Pop Tarts

'Monica Velour' Star Kim Cattrall Feels 'Marginalized' by 'Hollywood Machine'

Kim Cattrall stars in 'Meet Monica Velour.' (Reuters)

Kim Cattrall stars in 'Meet Monica Velour.' (Reuters)

Kim Cattrall became a household name when she embodied the role of the sexually-charged, uber-confident Samantha Jones in HBO’s hit “Sex & the City.” But since the much-loved television series ended in 2004, and with no word of a third movie in the pipeline, Cattrall isn’t afraid to admit she has become just another aging Hollywood actress struggling to score a decent job.

“I’ve worked hard and I feel at this point in my life I’m a better actress than I have ever been, but there are no roles,” she told FOX411’s Pop Tarts column. “Being marginalized at 54 is happening, and it is an extraordinary feeling. You think, ‘what is my contribution going to be?’ especially in the machine of Hollywood.” 

So its no surprise Cattrall jumped at the opportunity to play the multi-layered role of a washed-up porn star living in a trailer park in rural Indiana in the new independent comedy film “Meet Monica Velour.” But despite having been in the business for over 35 years, she claims to be far from the top of Hollywood’s 50+ hot list.

“I usually don’t even get a chance to do roles like this, for woman over 50, those roles are normally reserved for Annette Bening or Michelle Pfeiffer if they want to do them, and if they don’t – it just filters down,” she said.

Cattrall also expressed dismay at the reports that rather than doing another “Sex & the City” movie, a prequel is being planned to instead bring to life Carrie Bradshaw’s younger years.

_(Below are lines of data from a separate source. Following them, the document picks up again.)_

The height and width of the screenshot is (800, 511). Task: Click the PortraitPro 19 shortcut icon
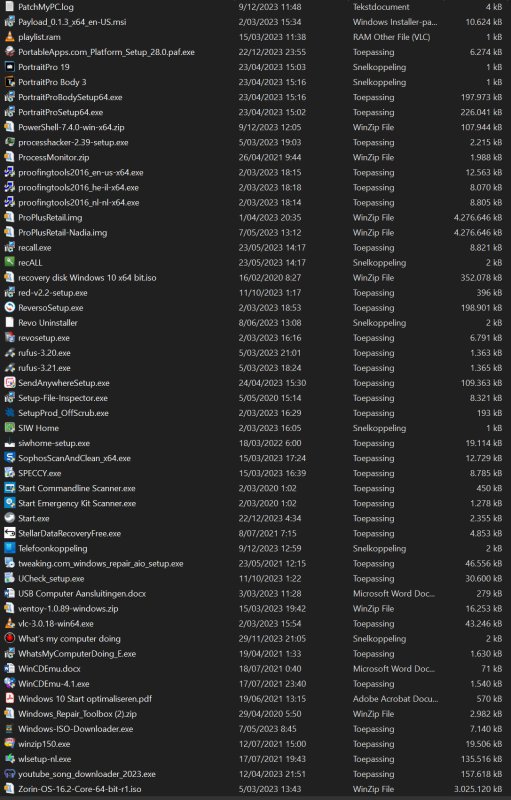click(9, 67)
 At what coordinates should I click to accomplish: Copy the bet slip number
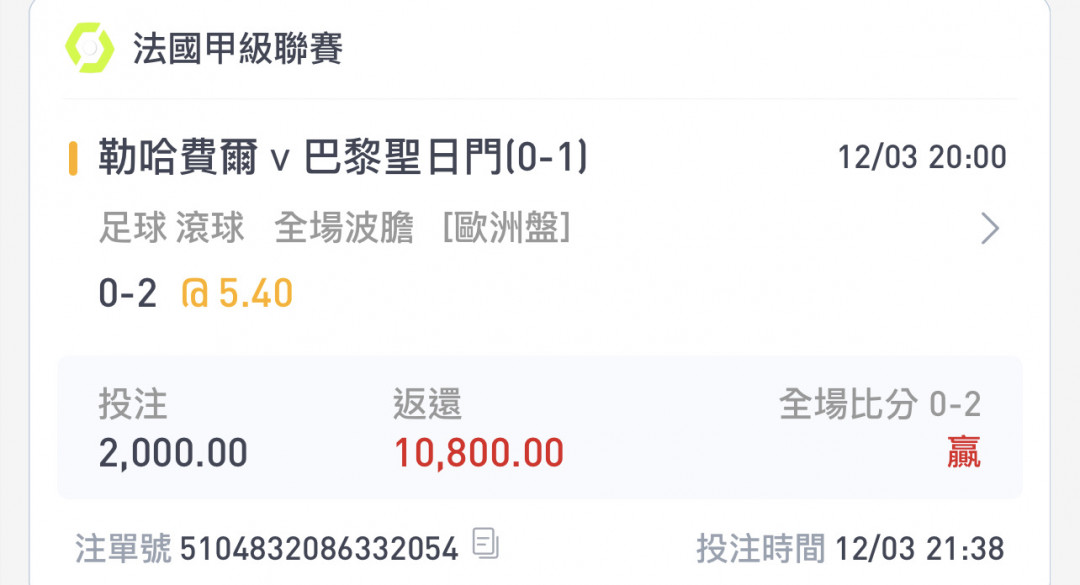(x=486, y=545)
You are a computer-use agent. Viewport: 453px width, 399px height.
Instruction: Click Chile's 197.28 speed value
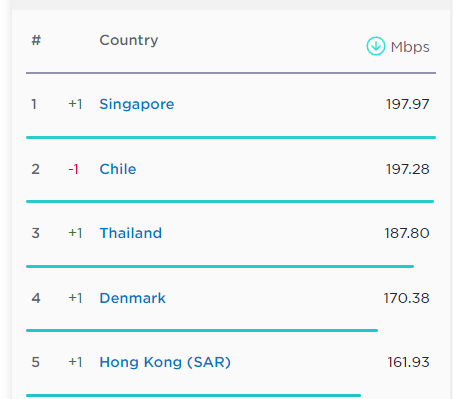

“(The prequel) is very disappointing, it really is. Like the film or not, the backlash against ageism was very ugly. It reminds me very much of Hillary Clinton running for the Presidential democratic nomination,” she continued. “We have racism that’s a big issue, but misogyny is a huge issue too and women don’t talk about it. It hurts. Nobody is speaking up about it and I think that is really a shame. We’re suffering from this post-feminist goop. We don’t have equal pay and we still don’t have equal rights and that needs to be addressed like it was in the 60s and 70s.”

According to Cattrall, Hollywood’s distorted perception of what a lady should look like negatively impacts young men just as much as it does young girls.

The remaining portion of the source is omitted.